The one where Sidney and her roommate finally come to blows. “Alias” may have been all over the map quality-wise, but it always had the best season finales. And this was the best of the best. I was more shocked by Francie’s death a few episodes earlier, but the fight scene in this one is just epic. And the twist at the end was so good, it kind of makes you wish the series had ended there, considering how they “resolved” it.

5. Lost: “Orientation”
The only reason “Lost” is still on my list of best currently-running TV series is because, season 3 or no, it still has two of the best episodes of any TV series ever. Actually, the first episode from season 2, “Man of Science, Man of Faith,” is a contender for best episode, just because of the opening sequence and the reveal of the bunker. But overall, this is the one that turned me from a casual fan of the series into an obsessive. And just because of the orientation movie. From the film grain, to the title cards, to the soundtrack, to the missing bits of film, to the pacing of the episode up to the movie, and the fact that Locke said “we’re going to have to watch that again” right at the moment I started to hit rewind on my remote: this was the bit that convinced me that this series was trying things I’d never seen before, and that these guys really knew what they were doing. Even now, after realizing that they didn’t know what they were doing, I can’t forget that that was one of the coolest bits of TV I’ve ever seen.

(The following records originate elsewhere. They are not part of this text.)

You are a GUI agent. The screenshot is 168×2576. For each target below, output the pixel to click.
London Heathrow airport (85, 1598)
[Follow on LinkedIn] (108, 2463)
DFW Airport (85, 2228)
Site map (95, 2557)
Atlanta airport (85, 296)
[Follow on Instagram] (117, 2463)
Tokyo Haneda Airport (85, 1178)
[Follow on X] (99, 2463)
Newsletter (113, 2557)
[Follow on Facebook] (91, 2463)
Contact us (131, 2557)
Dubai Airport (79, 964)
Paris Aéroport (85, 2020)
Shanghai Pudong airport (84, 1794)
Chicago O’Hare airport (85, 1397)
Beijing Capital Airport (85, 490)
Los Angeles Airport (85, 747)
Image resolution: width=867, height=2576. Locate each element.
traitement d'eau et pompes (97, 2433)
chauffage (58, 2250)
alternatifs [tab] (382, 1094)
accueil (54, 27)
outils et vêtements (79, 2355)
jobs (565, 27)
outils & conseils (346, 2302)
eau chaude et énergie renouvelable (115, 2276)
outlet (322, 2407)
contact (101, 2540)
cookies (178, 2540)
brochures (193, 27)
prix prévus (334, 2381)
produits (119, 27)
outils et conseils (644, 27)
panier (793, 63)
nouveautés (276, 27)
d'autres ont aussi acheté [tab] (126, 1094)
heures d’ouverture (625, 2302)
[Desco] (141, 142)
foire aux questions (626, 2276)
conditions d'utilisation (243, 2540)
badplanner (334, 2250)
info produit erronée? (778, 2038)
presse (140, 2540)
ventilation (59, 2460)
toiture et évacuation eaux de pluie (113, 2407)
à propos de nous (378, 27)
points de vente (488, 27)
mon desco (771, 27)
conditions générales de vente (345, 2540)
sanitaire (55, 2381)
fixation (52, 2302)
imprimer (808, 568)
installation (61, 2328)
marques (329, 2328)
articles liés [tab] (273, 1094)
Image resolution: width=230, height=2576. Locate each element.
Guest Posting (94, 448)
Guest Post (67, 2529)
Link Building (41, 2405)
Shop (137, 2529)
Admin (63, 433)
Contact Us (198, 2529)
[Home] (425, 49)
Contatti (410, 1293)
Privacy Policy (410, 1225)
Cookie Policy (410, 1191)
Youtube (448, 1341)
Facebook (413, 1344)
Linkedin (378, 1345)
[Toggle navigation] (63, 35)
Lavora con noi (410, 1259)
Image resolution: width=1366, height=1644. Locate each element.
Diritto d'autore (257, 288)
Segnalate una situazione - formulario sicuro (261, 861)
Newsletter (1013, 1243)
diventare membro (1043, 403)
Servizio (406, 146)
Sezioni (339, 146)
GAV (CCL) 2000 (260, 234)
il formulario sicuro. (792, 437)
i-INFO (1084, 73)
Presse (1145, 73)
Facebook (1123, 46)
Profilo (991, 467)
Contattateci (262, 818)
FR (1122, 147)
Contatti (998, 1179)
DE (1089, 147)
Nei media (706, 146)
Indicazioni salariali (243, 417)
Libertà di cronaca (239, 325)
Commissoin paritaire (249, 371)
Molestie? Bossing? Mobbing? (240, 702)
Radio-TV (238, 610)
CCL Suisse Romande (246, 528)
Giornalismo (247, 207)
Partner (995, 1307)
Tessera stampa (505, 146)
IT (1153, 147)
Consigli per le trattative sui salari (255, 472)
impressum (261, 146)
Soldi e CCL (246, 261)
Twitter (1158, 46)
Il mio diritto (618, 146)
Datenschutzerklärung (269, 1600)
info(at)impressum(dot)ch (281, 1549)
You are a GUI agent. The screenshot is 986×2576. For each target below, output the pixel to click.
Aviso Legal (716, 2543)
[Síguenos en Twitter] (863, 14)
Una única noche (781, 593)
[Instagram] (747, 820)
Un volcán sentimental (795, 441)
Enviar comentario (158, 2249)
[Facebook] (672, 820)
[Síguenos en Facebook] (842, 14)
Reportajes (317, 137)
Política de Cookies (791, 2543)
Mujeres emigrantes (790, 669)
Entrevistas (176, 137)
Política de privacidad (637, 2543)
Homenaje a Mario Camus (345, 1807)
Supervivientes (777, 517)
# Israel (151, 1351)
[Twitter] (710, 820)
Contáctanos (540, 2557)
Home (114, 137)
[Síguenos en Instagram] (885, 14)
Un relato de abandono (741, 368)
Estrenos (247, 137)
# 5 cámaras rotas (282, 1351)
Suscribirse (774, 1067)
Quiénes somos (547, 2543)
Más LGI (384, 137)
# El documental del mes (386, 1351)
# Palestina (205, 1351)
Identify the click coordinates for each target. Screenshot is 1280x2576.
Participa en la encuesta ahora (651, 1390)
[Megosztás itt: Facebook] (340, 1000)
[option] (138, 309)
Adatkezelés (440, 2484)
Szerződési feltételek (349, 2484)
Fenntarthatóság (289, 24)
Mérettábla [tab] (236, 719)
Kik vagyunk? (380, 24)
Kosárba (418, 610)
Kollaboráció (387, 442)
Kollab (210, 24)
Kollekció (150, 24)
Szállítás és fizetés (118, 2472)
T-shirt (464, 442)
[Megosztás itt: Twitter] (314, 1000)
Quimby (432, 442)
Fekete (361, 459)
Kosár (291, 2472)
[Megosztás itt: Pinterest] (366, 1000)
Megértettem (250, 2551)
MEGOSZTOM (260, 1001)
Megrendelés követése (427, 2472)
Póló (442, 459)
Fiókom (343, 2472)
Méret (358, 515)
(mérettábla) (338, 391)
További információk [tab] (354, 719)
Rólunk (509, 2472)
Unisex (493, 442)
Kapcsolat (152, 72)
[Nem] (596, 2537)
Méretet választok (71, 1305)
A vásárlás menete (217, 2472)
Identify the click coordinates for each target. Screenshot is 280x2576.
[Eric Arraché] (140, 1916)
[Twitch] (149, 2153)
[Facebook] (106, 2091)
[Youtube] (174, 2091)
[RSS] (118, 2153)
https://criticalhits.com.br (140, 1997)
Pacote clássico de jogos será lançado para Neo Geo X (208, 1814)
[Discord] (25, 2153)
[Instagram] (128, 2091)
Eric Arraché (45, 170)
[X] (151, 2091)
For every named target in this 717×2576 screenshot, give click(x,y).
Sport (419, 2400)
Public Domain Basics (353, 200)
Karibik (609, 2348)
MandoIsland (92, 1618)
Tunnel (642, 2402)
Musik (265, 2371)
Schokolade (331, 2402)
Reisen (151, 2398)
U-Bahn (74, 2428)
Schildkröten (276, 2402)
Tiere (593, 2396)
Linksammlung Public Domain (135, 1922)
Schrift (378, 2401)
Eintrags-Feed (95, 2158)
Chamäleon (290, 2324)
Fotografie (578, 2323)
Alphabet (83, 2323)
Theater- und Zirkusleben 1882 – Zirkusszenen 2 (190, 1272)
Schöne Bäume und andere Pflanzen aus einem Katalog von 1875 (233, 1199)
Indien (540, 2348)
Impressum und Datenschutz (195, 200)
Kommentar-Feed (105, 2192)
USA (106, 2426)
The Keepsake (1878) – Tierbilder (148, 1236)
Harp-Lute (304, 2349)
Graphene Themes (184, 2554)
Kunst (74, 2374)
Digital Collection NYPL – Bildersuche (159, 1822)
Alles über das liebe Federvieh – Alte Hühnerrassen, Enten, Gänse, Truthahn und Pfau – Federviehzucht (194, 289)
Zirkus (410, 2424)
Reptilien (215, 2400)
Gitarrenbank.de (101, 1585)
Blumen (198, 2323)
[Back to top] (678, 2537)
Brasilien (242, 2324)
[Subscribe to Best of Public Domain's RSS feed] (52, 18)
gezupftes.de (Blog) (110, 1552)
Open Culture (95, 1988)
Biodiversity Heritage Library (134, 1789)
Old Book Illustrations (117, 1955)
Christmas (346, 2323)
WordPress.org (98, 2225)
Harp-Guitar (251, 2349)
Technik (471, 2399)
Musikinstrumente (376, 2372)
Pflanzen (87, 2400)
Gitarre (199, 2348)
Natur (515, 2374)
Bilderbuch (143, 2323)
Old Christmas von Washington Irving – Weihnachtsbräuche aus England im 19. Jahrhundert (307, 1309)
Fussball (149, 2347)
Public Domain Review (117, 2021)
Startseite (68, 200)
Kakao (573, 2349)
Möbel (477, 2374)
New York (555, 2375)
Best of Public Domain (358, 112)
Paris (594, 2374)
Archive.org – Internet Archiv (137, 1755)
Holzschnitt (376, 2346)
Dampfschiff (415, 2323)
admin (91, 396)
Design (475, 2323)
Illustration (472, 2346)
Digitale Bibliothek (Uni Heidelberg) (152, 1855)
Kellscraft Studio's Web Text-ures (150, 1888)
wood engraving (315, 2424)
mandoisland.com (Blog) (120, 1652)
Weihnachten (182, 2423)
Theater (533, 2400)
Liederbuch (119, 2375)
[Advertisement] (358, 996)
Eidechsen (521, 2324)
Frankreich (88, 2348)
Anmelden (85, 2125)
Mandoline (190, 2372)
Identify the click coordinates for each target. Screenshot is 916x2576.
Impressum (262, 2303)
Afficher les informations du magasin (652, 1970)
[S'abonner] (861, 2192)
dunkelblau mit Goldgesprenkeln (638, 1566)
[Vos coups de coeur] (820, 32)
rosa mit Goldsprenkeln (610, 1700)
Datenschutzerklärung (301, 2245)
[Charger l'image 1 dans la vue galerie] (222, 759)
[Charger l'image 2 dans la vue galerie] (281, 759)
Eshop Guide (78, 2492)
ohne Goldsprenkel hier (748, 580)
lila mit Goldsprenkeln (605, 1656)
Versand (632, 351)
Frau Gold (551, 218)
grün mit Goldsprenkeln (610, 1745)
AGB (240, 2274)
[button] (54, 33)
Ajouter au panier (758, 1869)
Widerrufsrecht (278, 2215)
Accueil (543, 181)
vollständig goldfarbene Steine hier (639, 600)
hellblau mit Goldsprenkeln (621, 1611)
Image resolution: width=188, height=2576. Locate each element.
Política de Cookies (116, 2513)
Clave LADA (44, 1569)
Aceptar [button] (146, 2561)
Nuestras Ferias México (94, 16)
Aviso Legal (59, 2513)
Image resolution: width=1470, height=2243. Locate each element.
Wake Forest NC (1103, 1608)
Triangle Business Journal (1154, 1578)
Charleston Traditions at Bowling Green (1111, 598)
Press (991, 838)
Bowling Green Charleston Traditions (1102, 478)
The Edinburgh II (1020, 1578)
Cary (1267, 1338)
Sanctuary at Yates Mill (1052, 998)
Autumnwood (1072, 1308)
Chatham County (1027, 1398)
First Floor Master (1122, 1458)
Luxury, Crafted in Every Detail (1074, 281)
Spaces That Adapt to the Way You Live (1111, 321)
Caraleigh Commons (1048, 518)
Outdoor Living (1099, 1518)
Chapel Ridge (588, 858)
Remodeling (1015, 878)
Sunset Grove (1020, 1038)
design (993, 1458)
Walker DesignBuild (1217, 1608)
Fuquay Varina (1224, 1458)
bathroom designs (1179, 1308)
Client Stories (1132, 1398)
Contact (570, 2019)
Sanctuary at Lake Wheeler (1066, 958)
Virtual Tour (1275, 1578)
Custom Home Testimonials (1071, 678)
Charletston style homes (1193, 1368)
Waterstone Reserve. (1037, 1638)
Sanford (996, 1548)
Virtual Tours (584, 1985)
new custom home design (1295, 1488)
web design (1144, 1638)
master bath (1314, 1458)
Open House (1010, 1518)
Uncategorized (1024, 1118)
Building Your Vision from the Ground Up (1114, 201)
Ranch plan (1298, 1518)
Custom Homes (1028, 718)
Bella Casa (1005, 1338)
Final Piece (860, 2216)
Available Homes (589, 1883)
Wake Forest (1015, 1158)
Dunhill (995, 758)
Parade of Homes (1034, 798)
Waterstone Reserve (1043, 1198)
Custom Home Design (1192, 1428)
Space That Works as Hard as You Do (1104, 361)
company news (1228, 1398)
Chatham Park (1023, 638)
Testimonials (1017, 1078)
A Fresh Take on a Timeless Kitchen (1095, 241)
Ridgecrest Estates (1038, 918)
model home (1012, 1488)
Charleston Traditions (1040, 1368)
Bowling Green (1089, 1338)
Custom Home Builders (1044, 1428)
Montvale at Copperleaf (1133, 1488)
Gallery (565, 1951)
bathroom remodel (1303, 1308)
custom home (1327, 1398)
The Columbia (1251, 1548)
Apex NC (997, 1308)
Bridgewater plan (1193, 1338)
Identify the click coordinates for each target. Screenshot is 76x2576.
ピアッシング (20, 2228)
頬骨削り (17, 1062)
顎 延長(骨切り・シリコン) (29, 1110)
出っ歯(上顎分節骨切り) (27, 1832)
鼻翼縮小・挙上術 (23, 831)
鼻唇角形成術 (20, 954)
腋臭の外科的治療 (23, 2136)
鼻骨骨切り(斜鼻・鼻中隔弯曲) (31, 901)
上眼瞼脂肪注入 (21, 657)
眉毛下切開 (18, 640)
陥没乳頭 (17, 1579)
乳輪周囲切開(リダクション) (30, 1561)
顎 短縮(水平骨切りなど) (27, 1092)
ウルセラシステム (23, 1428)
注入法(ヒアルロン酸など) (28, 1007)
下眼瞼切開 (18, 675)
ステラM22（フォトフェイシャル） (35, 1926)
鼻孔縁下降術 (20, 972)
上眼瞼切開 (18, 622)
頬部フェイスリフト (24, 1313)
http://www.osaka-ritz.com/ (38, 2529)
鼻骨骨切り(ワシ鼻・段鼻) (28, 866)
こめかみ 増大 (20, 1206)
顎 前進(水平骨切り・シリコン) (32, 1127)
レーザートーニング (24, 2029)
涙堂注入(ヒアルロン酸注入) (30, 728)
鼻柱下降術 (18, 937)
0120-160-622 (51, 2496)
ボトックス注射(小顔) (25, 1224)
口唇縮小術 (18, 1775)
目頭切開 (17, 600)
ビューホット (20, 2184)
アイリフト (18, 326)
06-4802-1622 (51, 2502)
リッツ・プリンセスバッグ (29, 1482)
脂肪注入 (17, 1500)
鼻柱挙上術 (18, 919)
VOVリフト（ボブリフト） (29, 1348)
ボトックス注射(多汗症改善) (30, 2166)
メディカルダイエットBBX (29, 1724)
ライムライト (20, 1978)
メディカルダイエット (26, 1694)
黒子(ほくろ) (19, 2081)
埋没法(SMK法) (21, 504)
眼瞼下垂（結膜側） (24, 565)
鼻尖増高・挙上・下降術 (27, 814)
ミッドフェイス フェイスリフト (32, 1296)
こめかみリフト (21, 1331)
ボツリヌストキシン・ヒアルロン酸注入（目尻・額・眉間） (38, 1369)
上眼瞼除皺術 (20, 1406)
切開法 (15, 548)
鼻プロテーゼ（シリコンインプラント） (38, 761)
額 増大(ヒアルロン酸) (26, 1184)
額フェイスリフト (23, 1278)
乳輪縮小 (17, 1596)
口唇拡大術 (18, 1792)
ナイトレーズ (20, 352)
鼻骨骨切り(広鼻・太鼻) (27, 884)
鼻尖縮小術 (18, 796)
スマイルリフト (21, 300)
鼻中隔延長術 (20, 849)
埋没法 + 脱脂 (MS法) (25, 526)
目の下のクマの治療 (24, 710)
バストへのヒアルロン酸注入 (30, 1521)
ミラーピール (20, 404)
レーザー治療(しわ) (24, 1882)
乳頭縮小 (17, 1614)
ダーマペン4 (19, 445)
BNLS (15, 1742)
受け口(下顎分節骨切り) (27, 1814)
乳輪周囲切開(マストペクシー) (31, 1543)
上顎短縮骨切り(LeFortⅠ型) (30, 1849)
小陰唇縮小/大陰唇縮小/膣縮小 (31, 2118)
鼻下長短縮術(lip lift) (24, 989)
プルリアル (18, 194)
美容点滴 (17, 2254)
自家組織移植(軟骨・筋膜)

6. Buffy the Vampire Slayer: “Superstar”
The nerdy kid from high school casts a spell to create an alternate reality where he’s a superhero. Lots of sci-fi shows have done alternate realities, and “Buffy” even did it a few times. This one wins because they really made it an alternate reality: they changed the opening credits, and the main plot of the episode continued from the last as if nothing had happened. The shot of Buffy walking mopily down the street, with a wall plastered with posters of Jonathan behind her, was just genius.

7. Cowboy Bebop: “Speak Like a Child”
The crew has to fly back to the ruins of Earth to find an ancient VCR to watch a mysterious tape left for Faye Valentine. The entire episode plays like a comedy until the last five minutes, which hit you like a punch to the gut.

8. Police Squad!: “Rendezvous at Big Gulch”
There wasn’t a bad episode of this series, and whoever cancelled it has reserved his own spiky chair in hell. But this is the episode that has my favorite gag: “Who are you and how did you get in here?” “I’m a locksmith, and I’m a locksmith.”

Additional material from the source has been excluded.